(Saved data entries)

§ §

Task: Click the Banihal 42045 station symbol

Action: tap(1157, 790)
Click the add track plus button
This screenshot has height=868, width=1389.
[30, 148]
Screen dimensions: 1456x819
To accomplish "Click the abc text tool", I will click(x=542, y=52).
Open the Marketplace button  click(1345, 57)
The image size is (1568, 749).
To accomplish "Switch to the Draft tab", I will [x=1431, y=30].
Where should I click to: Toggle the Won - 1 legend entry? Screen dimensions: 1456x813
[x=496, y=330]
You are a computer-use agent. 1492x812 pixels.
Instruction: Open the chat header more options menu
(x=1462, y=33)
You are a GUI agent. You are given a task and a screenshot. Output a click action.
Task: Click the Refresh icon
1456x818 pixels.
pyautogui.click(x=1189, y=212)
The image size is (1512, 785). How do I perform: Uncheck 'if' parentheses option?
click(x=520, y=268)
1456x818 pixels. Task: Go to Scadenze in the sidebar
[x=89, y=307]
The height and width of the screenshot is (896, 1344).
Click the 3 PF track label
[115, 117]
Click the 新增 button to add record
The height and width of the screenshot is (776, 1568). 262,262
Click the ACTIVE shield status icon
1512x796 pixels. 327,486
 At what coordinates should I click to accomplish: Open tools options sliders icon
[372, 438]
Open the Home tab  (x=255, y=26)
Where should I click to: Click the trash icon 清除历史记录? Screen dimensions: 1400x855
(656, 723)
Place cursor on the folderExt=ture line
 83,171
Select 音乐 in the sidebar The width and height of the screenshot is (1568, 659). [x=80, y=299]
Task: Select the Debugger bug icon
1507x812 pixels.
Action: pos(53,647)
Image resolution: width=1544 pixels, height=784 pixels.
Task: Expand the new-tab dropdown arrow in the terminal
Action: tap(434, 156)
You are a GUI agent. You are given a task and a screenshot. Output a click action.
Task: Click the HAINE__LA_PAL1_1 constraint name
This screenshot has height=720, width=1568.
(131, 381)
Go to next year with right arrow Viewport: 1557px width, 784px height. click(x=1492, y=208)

§ §

→ PROBLEM TO SOLVE: Copy, without any change, the lines from the one that contains "Click the 新增 button to add record" to the final line of the entries above.

→ REPLY:
Click the 新增 button to add record
The height and width of the screenshot is (776, 1568). 262,262
Click the ACTIVE shield status icon
1512x796 pixels. 327,486
 At what coordinates should I click to accomplish: Open tools options sliders icon
[372, 438]
Open the Home tab  (x=255, y=26)
Where should I click to: Click the trash icon 清除历史记录? Screen dimensions: 1400x855
(656, 723)
Place cursor on the folderExt=ture line
 83,171
Select 音乐 in the sidebar The width and height of the screenshot is (1568, 659). [x=80, y=299]
Task: Select the Debugger bug icon
1507x812 pixels.
Action: pos(53,647)
Image resolution: width=1544 pixels, height=784 pixels.
Task: Expand the new-tab dropdown arrow in the terminal
Action: tap(434, 156)
You are a GUI agent. You are given a task and a screenshot. Output a click action.
Task: Click the HAINE__LA_PAL1_1 constraint name
This screenshot has height=720, width=1568.
(131, 381)
Go to next year with right arrow Viewport: 1557px width, 784px height. click(x=1492, y=208)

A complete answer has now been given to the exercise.